-------- Selected passage --------

From cdf4affb9185af58cbc0d117ac57aac558340361 Mon Sep 17 00:00:00 2001
From: ProofOfConcept <poc@bcachefs.org>
Date: Tue, 31 Mar 2026 02:45:35 -0400
Subject: [PATCH] research: production hyperparams (HF alignment handbook) +
 forgetting at scale
MIME-Version: 1.0
Content-Type: text/plain; charset=UTF-8
Content-Transfer-Encoding: 8bit

SFT: lr=2e-5, 1 epoch, batch=16 (HuggingFace production config).
DPO: lr=5e-7 — 40x smaller! Preference learning is far more delicate.
Forgetting intensifies with model scale (our 27B is more susceptible).

Practical plan refined: start SFT at lr=1e-5, move to DPO at 5e-7
for conditional routing. Conversation logs provide free DPO pairs.
Conservative approach with rollback safety net.

-------- Dataset content --------

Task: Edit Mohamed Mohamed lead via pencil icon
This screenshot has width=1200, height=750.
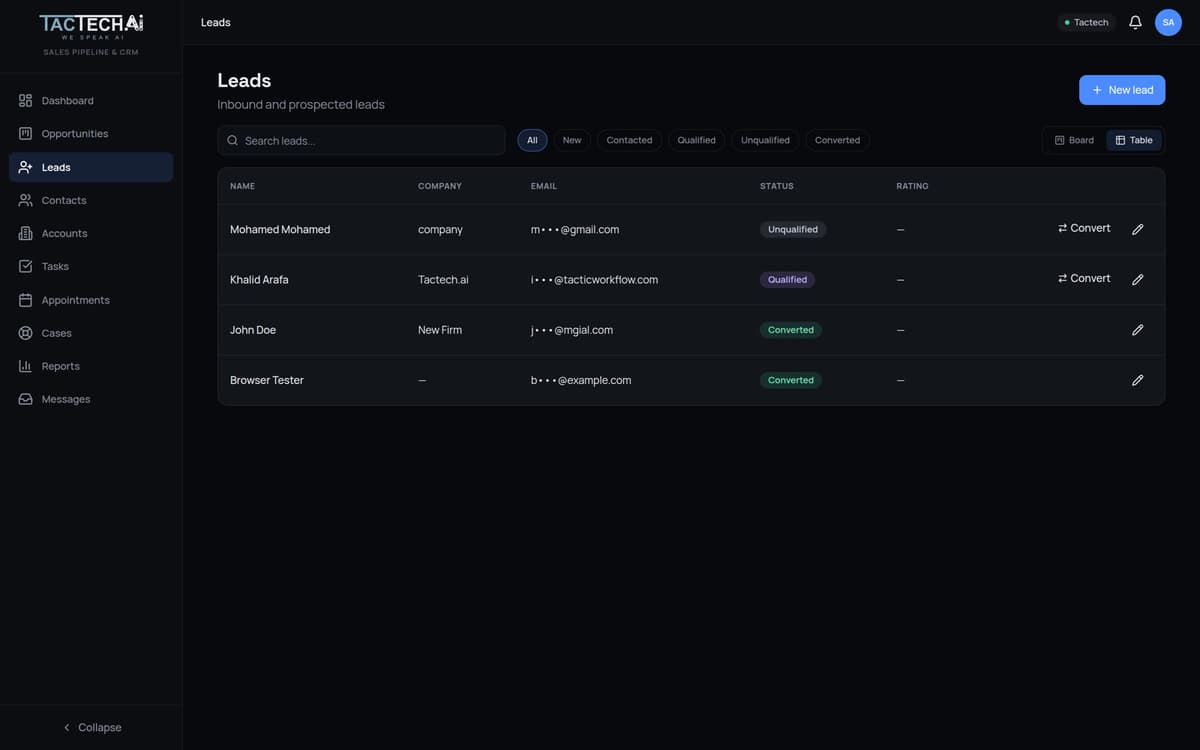Action: pyautogui.click(x=1137, y=229)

--------

**Directions:**
(a) In the patch note, what learning rate is given for DPO?
(b) Print everything in the patch note from "Forgetting intensifies with" down to "rollback safety net.".
The data stand apart from the patch note and are separate material.

**Solved problems:**
(a) 5e-7

(b)
Forgetting intensifies with model scale (our 27B is more susceptible).

Practical plan refined: start SFT at lr=1e-5, move to DPO at 5e-7
for conditional routing. Conversation logs provide free DPO pairs.
Conservative approach with rollback safety net.